The new study sheds light on all emissions in the transport supply chain – and shows that similar studies can be carried out in other regions, for other sectors and even at the national level.
What can companies do to better monitor pollution from trucks?
While the pollution load from trucks associated with the movement of goods has long been established, this new study makes it clear to businesses, investors and customers that supply chain transportation emissions can have dramatic global and local impacts. , and that quantification and affiliation to these impacts on individual companies is possible.
How should companies tackle supply chain emissions if they don’t own or operate trucks?
- Companies can and should quantify their own supply chain emissions using the best data they have, such as company-specific proprietary data, and track and report these emissions as part of reporting paradigms. enterprise standard so that investors and other stakeholders can compare and track progress. time.

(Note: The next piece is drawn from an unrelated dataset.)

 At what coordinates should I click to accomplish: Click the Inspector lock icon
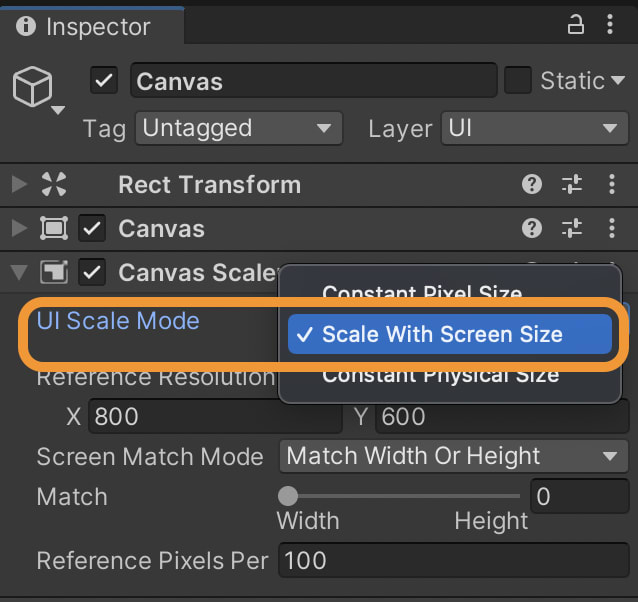(575, 24)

- Businesses can and should work with their suppliers – as SunPower has done – to ensure that they use zero-emission equipment where possible. New financial and contractual mechanisms allow companies to sponsor zero emission vehicles even when they do not own the trucks.
- Businesses can and should support policies to get more zero-emission vehicles on the road and in their supply chain, including programs such as purchase subsidies, emissions regulations and others. zero emission vehicle support policies.
There is no doubt that the dual crisis of climate and air pollution is changing the business environment in the United States. Not only are companies and emissions-intensive industries coming under increasing scrutiny by state and federal policymakers looking to make a difference, but customers and investors are increasingly asking what their customers are doing. preferred companies to respond to ongoing threats. At the same time, companies are facing wild volatility in their logistics costs and are struggling to find enough drivers, warehouses and distribution spaces to enable them to meet expectations.
These interrelated challenges are actually good news for companies that take climate and health seriously. By recognizing, disclosing and then mitigating transportation pollution, businesses can be better local neighbors and better citizens of the world. Executives will receive a well-deserved appreciation and set an example that moves the industry as a whole.